**Action item:** Could you give the records below again exactly as they stand?

**Material provided:**
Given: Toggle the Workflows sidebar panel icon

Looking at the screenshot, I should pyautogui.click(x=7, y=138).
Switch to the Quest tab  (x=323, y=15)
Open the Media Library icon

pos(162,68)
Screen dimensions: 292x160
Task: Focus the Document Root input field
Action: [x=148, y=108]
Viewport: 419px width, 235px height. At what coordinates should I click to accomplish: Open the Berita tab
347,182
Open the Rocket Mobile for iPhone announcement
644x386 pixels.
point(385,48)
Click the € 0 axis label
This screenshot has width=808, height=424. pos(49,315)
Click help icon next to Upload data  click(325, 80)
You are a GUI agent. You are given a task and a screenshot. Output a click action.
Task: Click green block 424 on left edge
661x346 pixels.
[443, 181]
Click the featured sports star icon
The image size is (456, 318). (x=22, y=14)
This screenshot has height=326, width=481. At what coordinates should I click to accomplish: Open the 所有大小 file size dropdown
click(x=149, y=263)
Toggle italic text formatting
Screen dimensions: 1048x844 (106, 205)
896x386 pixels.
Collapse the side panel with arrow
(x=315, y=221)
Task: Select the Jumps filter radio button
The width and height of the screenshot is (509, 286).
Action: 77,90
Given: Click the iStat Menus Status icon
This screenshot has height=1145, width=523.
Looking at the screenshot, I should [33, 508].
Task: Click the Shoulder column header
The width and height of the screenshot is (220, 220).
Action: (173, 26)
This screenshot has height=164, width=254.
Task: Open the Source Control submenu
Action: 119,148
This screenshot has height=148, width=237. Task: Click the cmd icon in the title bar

**Output of the task:**
Given: Toggle the Workflows sidebar panel icon

Looking at the screenshot, I should pyautogui.click(x=7, y=138).
Switch to the Quest tab  (x=323, y=15)
Open the Media Library icon

pos(162,68)
Screen dimensions: 292x160
Task: Focus the Document Root input field
Action: [x=148, y=108]
Viewport: 419px width, 235px height. At what coordinates should I click to accomplish: Open the Berita tab
347,182
Open the Rocket Mobile for iPhone announcement
644x386 pixels.
point(385,48)
Click the € 0 axis label
This screenshot has width=808, height=424. pos(49,315)
Click help icon next to Upload data  click(325, 80)
You are a GUI agent. You are given a task and a screenshot. Output a click action.
Task: Click green block 424 on left edge
661x346 pixels.
[443, 181]
Click the featured sports star icon
The image size is (456, 318). (x=22, y=14)
This screenshot has height=326, width=481. At what coordinates should I click to accomplish: Open the 所有大小 file size dropdown
click(x=149, y=263)
Toggle italic text formatting
Screen dimensions: 1048x844 (106, 205)
896x386 pixels.
Collapse the side panel with arrow
(x=315, y=221)
Task: Select the Jumps filter radio button
The width and height of the screenshot is (509, 286).
Action: 77,90
Given: Click the iStat Menus Status icon
This screenshot has height=1145, width=523.
Looking at the screenshot, I should [33, 508].
Task: Click the Shoulder column header
The width and height of the screenshot is (220, 220).
Action: (173, 26)
This screenshot has height=164, width=254.
Task: Open the Source Control submenu
Action: 119,148
This screenshot has height=148, width=237. Task: Click the cmd icon in the title bar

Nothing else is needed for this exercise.